Going beyond greeting and closing messages
When we train AI models to automate responses for agents, the models look for patterns in the data that can predict what to say next based on past conversation language. So the easiest things for models to learn well are the types of messages that occur often and without much variation across different types of conversations, e.g. greetings and closings. Agents typically greet and end a conversation with a customer the same way, perhaps with some specificity based on the customer’s intent.
Most AI-driven automated response products will correctly suggest greeting and closing messages at the correct time in the conversation. This typically accounts for the first 10-20% of automated response usage rates. But when we evaluate the impact of automating those types of messages, we see that it’s minimal.
To understand this, let’s look at how we measure impact. We compare agents’ response times when using automated responses against their response times when not using automated responses. The difference in time is the impact—it’s the time savings we can credit to the automation.
Without automation, agents are not manually typing greeting and closing messages for every conversation. Rather they’re copying and pasting from notepad or word documents containing their favorite messages. Agents are effective at this because they do it several times per conversation. They know exactly where their favorite messages are located, and they can quickly copy and paste them into their chat window. Each greeting or closing message might take an agent 2 seconds. When we automate those types of messages, all we are actually automating is the 2 second copy/paste. So when we see automation rates of 10-20%, we are likely only seeing a minimal impact on agent performance.
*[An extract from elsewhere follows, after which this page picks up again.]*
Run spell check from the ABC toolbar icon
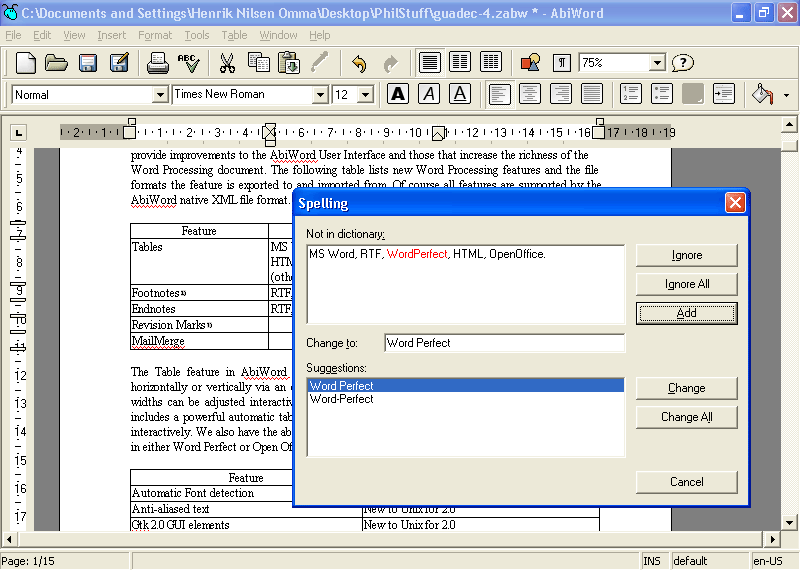The width and height of the screenshot is (800, 570). [188, 63]
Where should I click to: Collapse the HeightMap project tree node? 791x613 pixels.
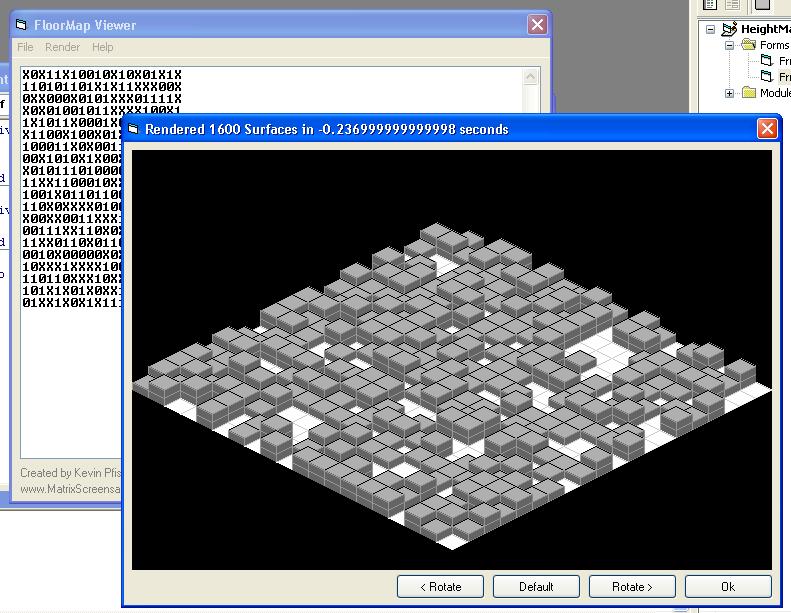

The impact lies in automating the middle of the conversation.
If automating the beginnings and endings of conversations is not that impactful, what is?
Automating the middle of the conversation is where response times are naturally slowest and where automation can yield the most agent performance impact.
The agent may not know exactly what to say next, requiring time to think or look up the right answers. It’s unlikely that the agent has a script readily available for copying or pasting. If they do, they are not nearly as efficient as they are with their frequently used greetings and closings.
Where it was easy for AI models to learn the beginnings and endings of conversations, because they most often occur the same way, the exact opposite is true of the middle parts of conversations. Often, this is where the most diversity in dialog occurs. Agents handle a variety of customer problems, and they solve them in a variety of ways. This results in extremely varied language throughout the middle parts of conversations, making it hard for AI models to predict what to say at the right time.
ASAPP’s research delivers the biggest improvements
Whole interaction models are exactly what the research team at ASAPP specializes in developing. And it’s the reason that AutoCompose is so effective. If we look at AutoCompose usage rates throughout a conversation, we see that while there is a higher usage at the beginnings and endings of conversations, AutoCompose still automates over half of agent responses in between.
The low response times in the middle of conversations are where we see the biggest improvements in agent response time. It’s also where the biggest opportunities for improvements are realized.
Whole interaction automation shows widespread improvements
ASAPP’s current automated response rate is about 75%. It has taken a lot of model improvements, new features, and user-tested designs to get there. But now agents effectively use our automated responses to reduce handle times by 16%, enabling an additional 15% of agent concurrency, for a combined improvement in throughput of 35%. The AI model continues to get better with use, improving suggestions, and becoming more useful to agents and customers.